# Action web series with my master



## ice84 (Aug 10, 2014)

Hi Guys i post a video about the web series : The Unstoppable

https://m.youtube.com/watch?v=gwq2A4Dw5Nc

Take a look and hope you like


----------



## Bill Mattocks (Aug 10, 2014)

Thanks for posting!  Probably belongs in "Members in Motion" forum, I think.


----------



## ice84 (Aug 10, 2014)

Thanks Bill (i have posted here because my master studyed karate too)Please give me the link and i'll post there. I haven't seen member in motion . It is another forum ? Thanks in advance


----------



## Bill Mattocks (Aug 10, 2014)

ice84 said:


> Thanks Bill (i have posted here because my master studyed karate too)Please give me the link and i'll post there.
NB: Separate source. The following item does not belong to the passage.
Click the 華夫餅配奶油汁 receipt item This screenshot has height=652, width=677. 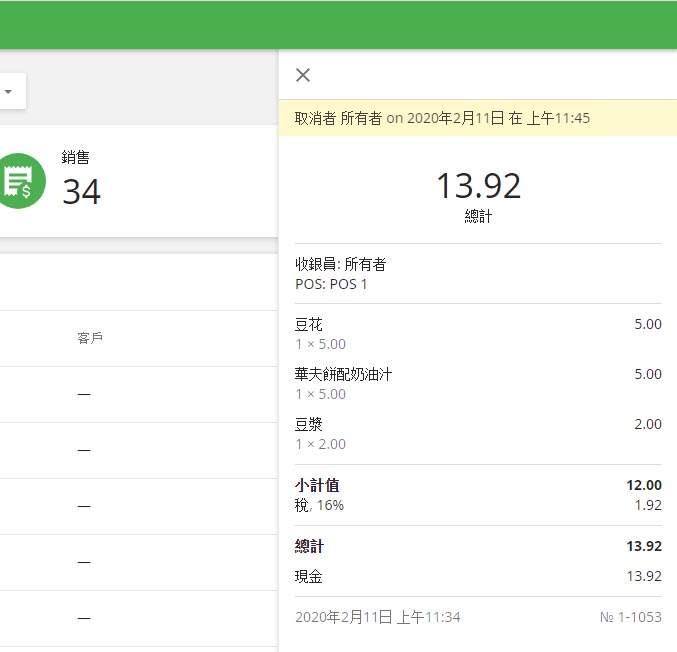coord(343,375)
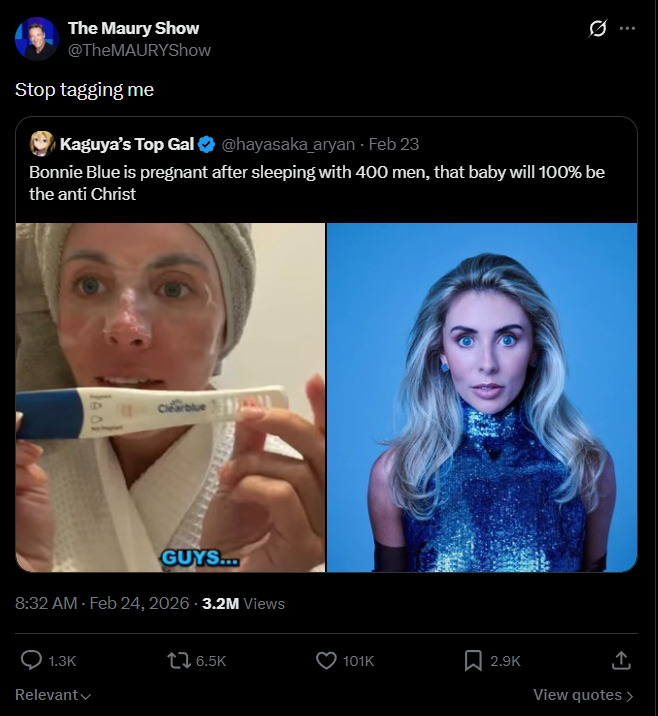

I haven't seen member in motion . It is another forum ? Thanks in advance



It is another forum on Martial Talk, however, now that I have seen the video, I believe I was mistaken to suggest you post there.  I thought your video was one of yourself performing martial arts.  It seems more like some sort of action-drama show instead?  If so, I would guess it's fine here.

For what it's worth, it is fun to watch the actors choreograph their fight, but at the moment, I have no idea if there is any plot, who the characters are, etc.  Thanks for sharing it!


----------



## ice84 (Aug 10, 2014)

Yes Bill it is an action web series by an italian producer with my master. thanks for watching and the Help.


----------